* Selected text *
────

Charcoal is ash and carbon residue from animal and plant substances. Charcoal has been used for treatment of upset stomach. Charcoal has been studied in patients with cancer for prevention of chemotherapy-induced diarrhea.
This botanical substance is extracted from the flowerhead of the matricaria flower known as Chamomilla recutita, which is found throughout Europe and northern Asia. The extract is thought to have anti-inflammatory effects as well as antiseptic and healing properties.
Chamomile is a flowering plant in the daisy family. Chamomile extract has been used in topical formulations in treating skin problems and irritation. Almond oil extracted from the almond nut has been used as a moisturizer. A combination of chamomile cream and almond ointment was evaluated in patients with cancer for the prevention and treatment of radiodermatitis.
Direct, local cell transplants have been tested for effects on cancer-related lymphedema. Stromal cells obtained from the bone marrow are stem cells that can differentiate into various cell types, potentially including lymphatic cell types. In the process of stromal cell transplantation, autologous stromal cells were transplanted around the axillary region and affected areas of the chest wall in patients who had previous breast cancer surgery and radiation therapy to evaluate effect on lymphedema.
A celiac plexus block is a procedure that damages the celiac nerves with the intent to ease pain. A celiac plexus block can be performed during surgery, during an endoscopic ultrasound (EUS), or by using a percutaneous approach (i.e., going through the skin). In all cases, a doctor will first inject an anesthetic to numb the celiac nerves and then inject a substance to damage the nerves. The effects of the anesthetic are almost instantaneous but are not long lasting.
Celiac ganglion irradiation via implantation of iodine-125 seeds into the celiac ganglion was examined in patients with chronic pain from pancreatic cancer. Because radioactive rays injure neural tissue, this approach is a potential alternative way to accomplish neurolysis for pancreatic pain.

────

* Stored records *
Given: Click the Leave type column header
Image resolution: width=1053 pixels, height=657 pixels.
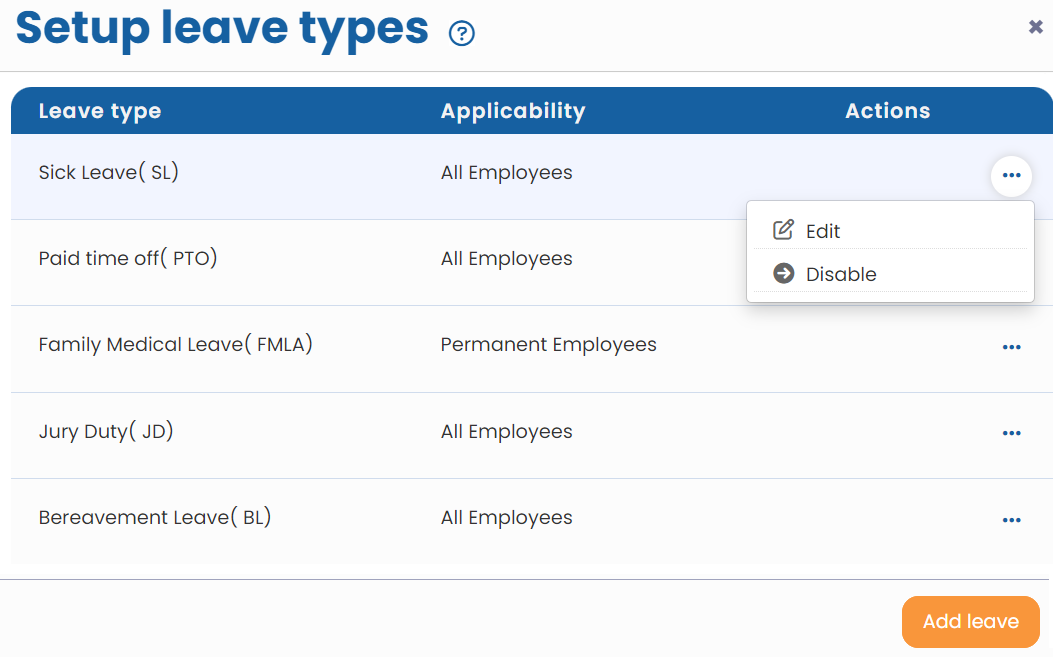Looking at the screenshot, I should pos(100,111).
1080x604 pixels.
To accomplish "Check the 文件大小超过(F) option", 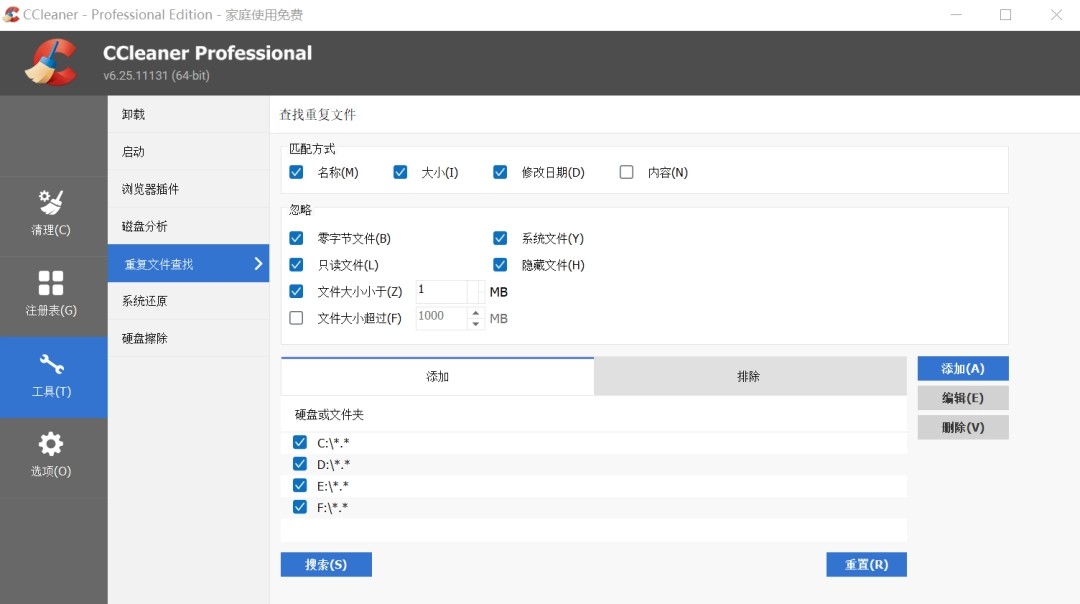I will pos(295,317).
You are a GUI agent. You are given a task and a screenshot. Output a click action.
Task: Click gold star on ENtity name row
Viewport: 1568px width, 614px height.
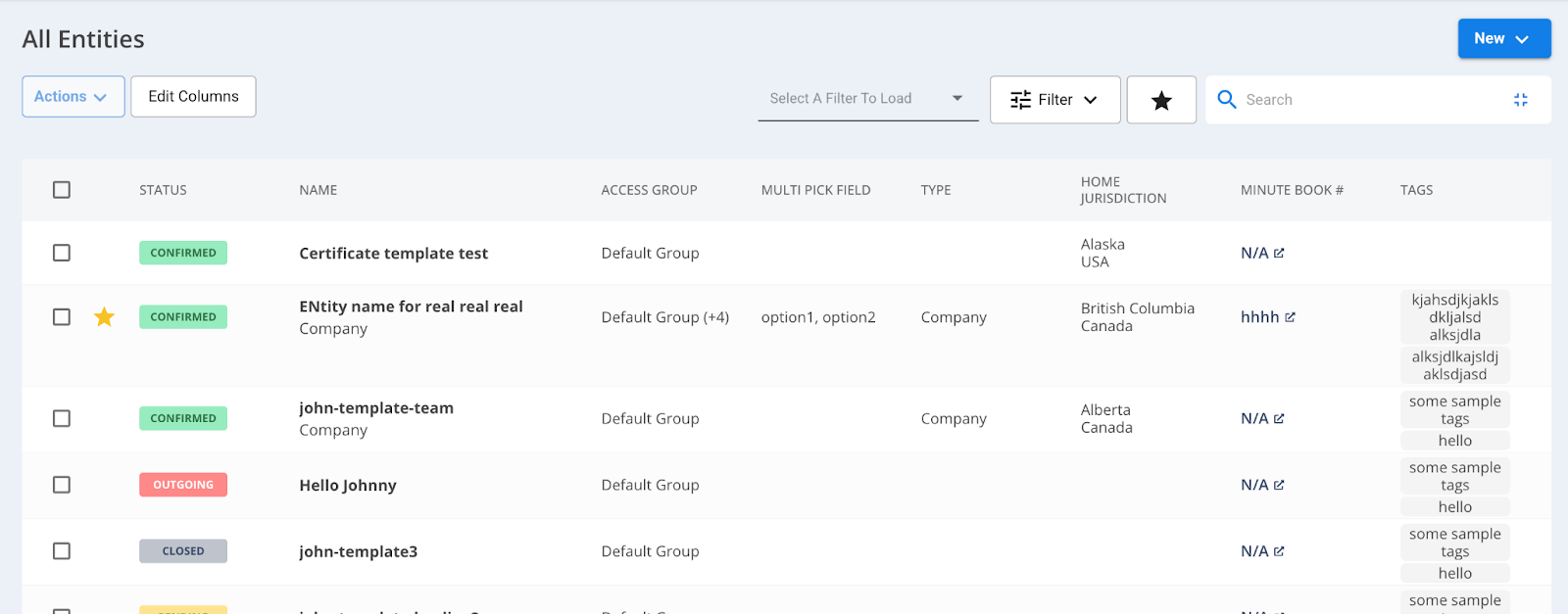click(105, 316)
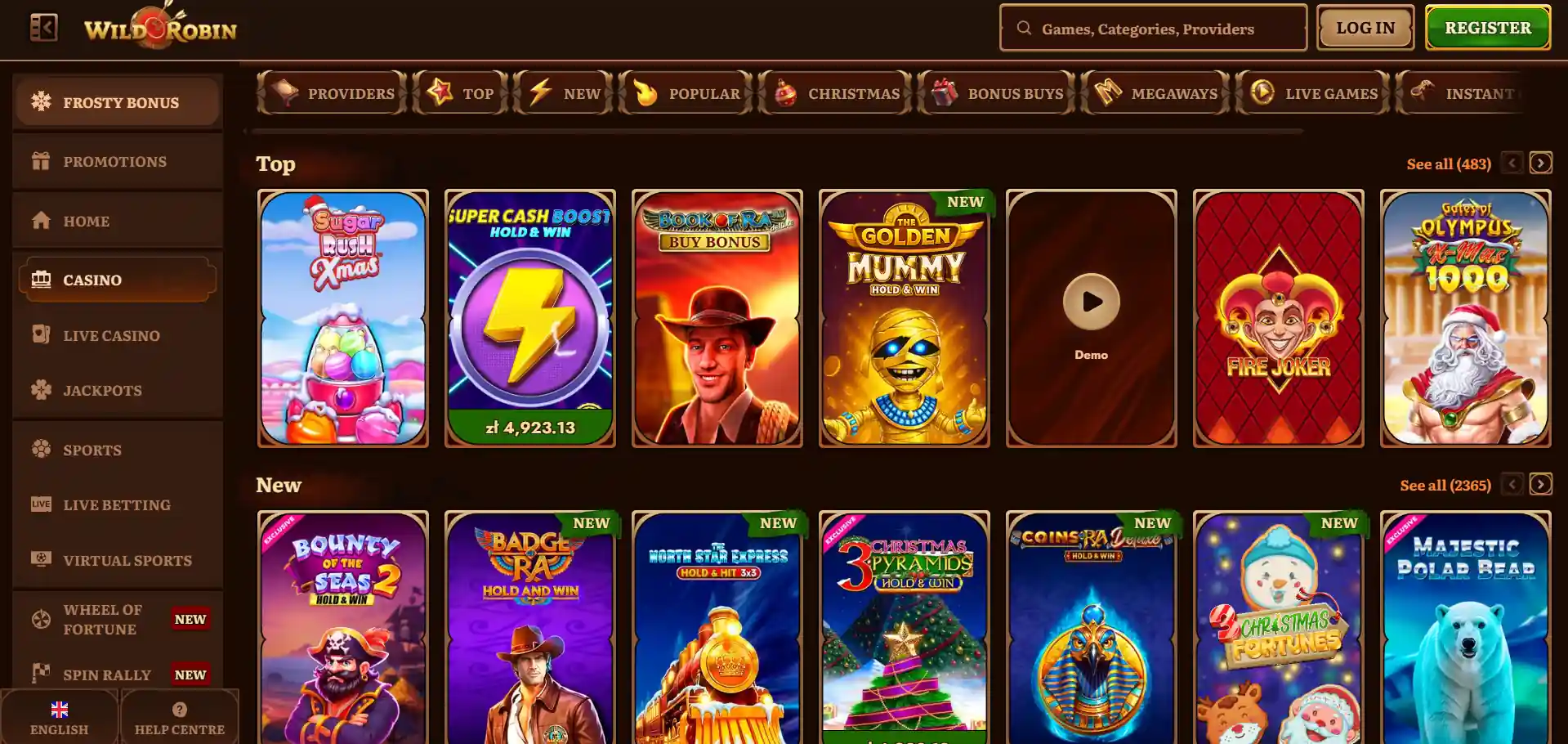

────

Go on with the passage describing therapies studied in patients with cancer, picking up after its last sentence.

Cat's claw is a wood vine that grows wild in central and South America, particularly in the Amazon rainforest. Historically, cat's claw has been used to prevent and treat disease dating back to the Inca civilization. Its inner bark is used to make liquids, capsules, and teas, and preparations can be applied to the skin. Cat's claw may have some properties to boost the immune system and reduce inflammation. Cat's claw has been examined for its effects on sleep-wake disturbances, fatigue, anxiety, and depression in patients with cancer.
A catheter care “bundle” includes the provision of care using a standard combination of interventions to prevent central line associated blood stream infections (CLABSIs). This combination includes hand hygiene, use of maximum sterile barriers at line insertion, cleansing the insertion site with chlorhexidine, avoiding use of the femoral and jugular sites for line insertion, and prompt removal of unnecessary catheters.
Acetyl-l-carnitine (γ-trimethyl-β-acetylbutyrobetaine [ALC]) is the acetyl ester of carnitine. ALC is present throughout the central and peripheral nervous systems, plays an essential role in the oxidation of free fatty acids, and has displayed neuroprotective properties. Carnitine is available without a prescription as a dietary supplement, and is found in highest concentrations in red meat and dairy products.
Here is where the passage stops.